Hanmer Warrrington, consul-general from 1814 until 1846, reported to London in 1820 that he had just completed a country house for himself and family (he had ten children) at the seaside near Tripoli that he could also use as the consulate in the event of plague in the city. The Bashaw (Pasha) visited the new house ‘attended by his sons and 500 cavalry … [he] confessed himself as being highly pleased with the European style of building … [and] particularly admired the staircase, being so commodious, the ascent so easy, and being so unlike anything that he had seen before’. He also undertook to send over trees and shrubs from his different gardens to help Warrington vegetate his six acres. [What happened to this estate?]
The landlord of the old leased house in central Tripoli changed in 1910 when Mustapha Ben Dau bought the freehold of the property for 209½ napoleons from Ahmed ben Abdessalam. In 1914, the premises were overhauled and electric light installed, after which the consul-general declined to consider Ben Dau’s demand for an increase in rent. Ben Dau responded by refusing to accept any rent at all and took the consul to court: he lost, then appealed and lost again. By the mid-1920s, consuls were keen to move elsewhere as the building was now in such a degraded district. Consul Dodds had plans drawn up in 1928 for a new consulate but they came to nothing. But, to establish full rights to the original property, the British government bought it from Ben Dau’s heirs for £300 in 1930 and three years later sold it for £1,500 to Signor Antonio Varaschini, who was the agent for Fiat, honorary Swedish consul, president of the Tripoli Aero Club, and had an English wife. The consulate, however, continued to lease the property from Varaschini until evacuating Tripoli in 1940.
In the late-1940s, the building was being used as a store by a Maltese coffin maker. It was restored by the Libyan authorities between 1987 and 1993 and is now [?still] an Historical Museum or House of Culture. The almost 200-year occupation of the building as the British consulate is recorded in English on a 1993 commemorative plaque fixed to the exterior (the wording also takes the opportunity to criticise the motivation of the explorations mounted from this building).
After the Italian and German forces were expelled during the Second World War, Tripolitania and Cyrenaica were put under British military administration until 1950. Libya attained independence in 1951. The British minister, raised to ambassador in 1954, moved into a leased residence in 1952 that had just been converted for the purpose from the former ‘A’ Mess: the address was 2 Sharia Shatt. The residence was sequestrated by the Libyan Arab Republic in 1971.
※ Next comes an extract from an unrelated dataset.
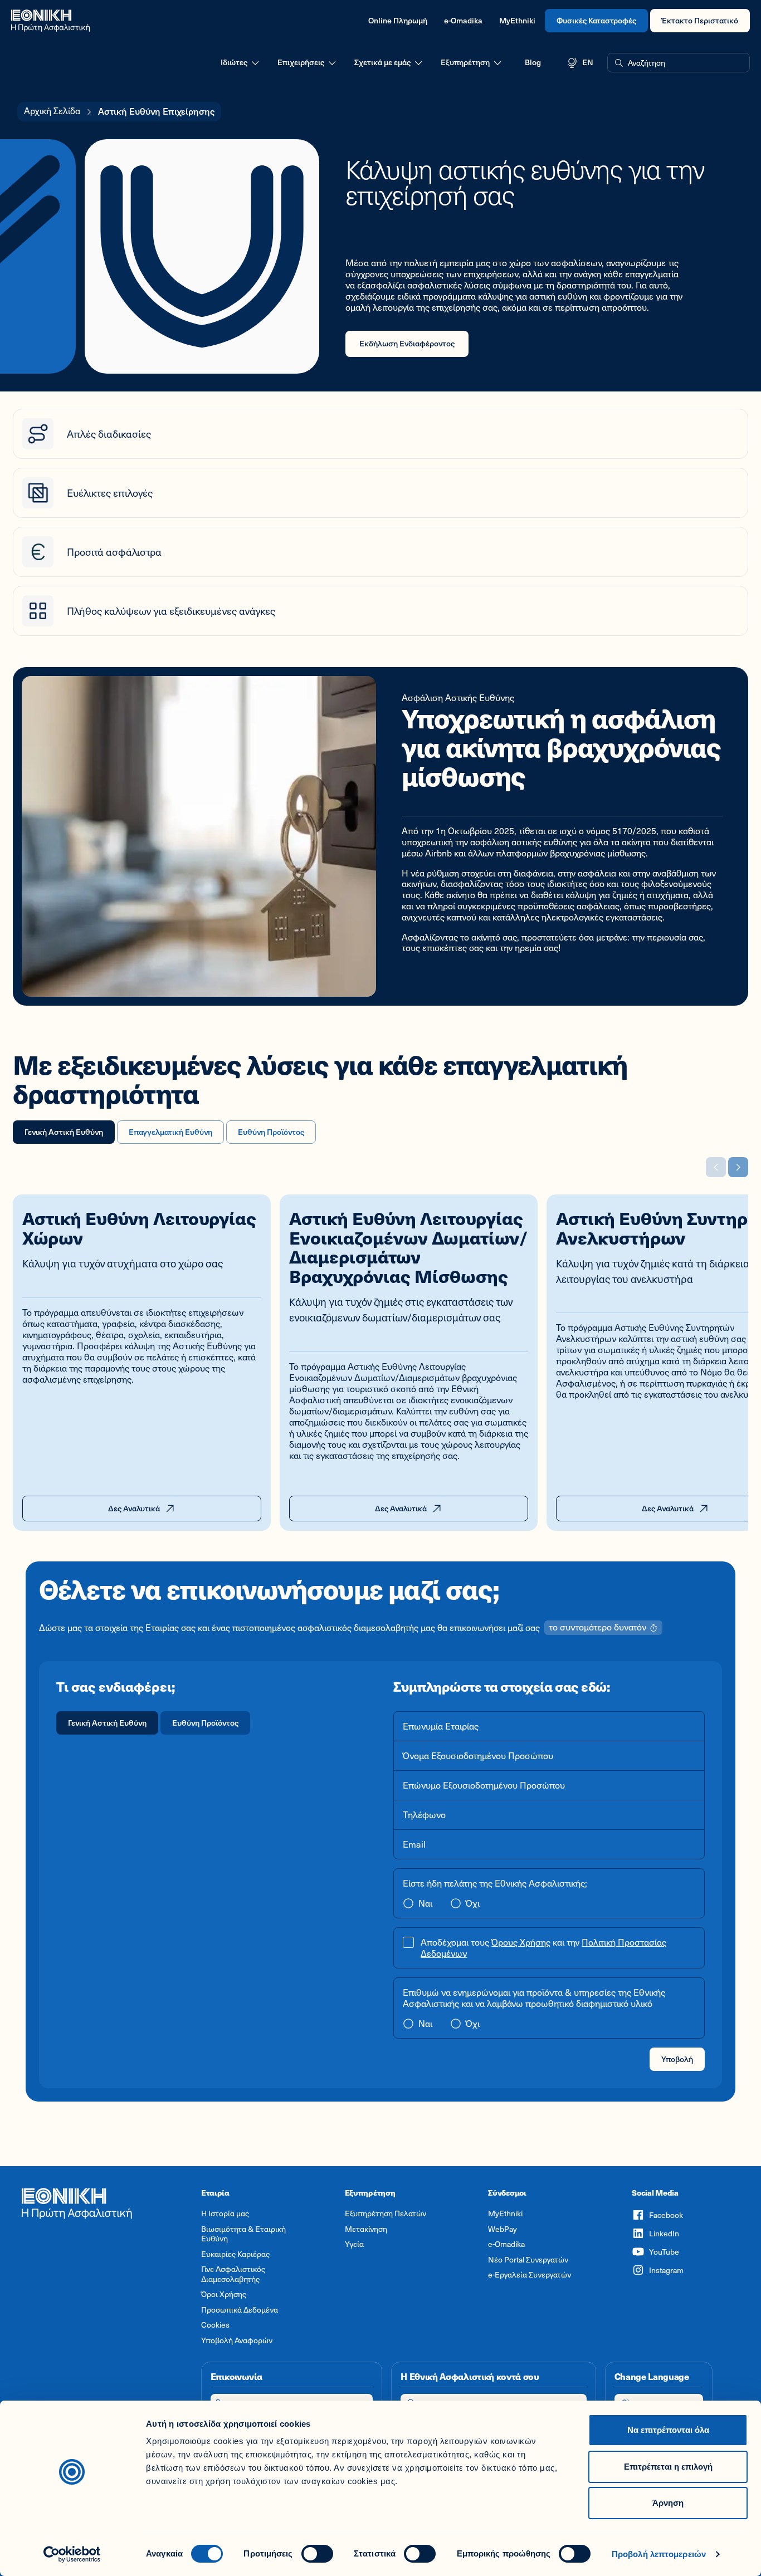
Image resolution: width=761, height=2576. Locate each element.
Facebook (666, 2215)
The consulate offices were first leased at 30 Lungomare Badoglio, and subsequently at 30 Tariq Al Fatah.
[Diplomatic relations severed 1984-99: who protected? Update accommodation since 1999.]
Under its constitution, Libya had two capitals, both on the coast, at Tripoli and Benghazi, and the seat of government was intended to occupy each in alternate years. For the British mission in Libya, this meant in theory that when the ambassador moved to one city, the consul-general moved to the other, swapping houses each time.
A lease for a residence, called Mosquito House on Sharia Nasser, was initialled in 1952. The offices were leased at 15-17 Sharia Omar Scennib. In practice, the seat of government never moved from Tripoli after 1954. The Post was closed in 1977.
Beida (now al-Bayda)
For the few times in the early 1950s that Benghazi served as the seat of government, the king, his ministers and the diplomats made a further 130 mile migration eastwards to Beida, in the Cyrenaican hills, for the hottest summer months. The Libyan government briefly had plans to build a grand administrative centre here, in which the British government reserved a large plot. Meanwhile, it leased a villa at Beida for the staff, called Villa Salem after its landlord, while the ambassador had his residence at nearby Cyrene, by then no more than a small and isolated village. This leased one-storey property was called the summer rest house, or Villa Graziani, and there was an adjacent cottage: they were available for use, by senior and junior staff respectively, when the ambassador was not in residence. The lease of Villa Graziani was abruptly terminated soon after the 1969 coup.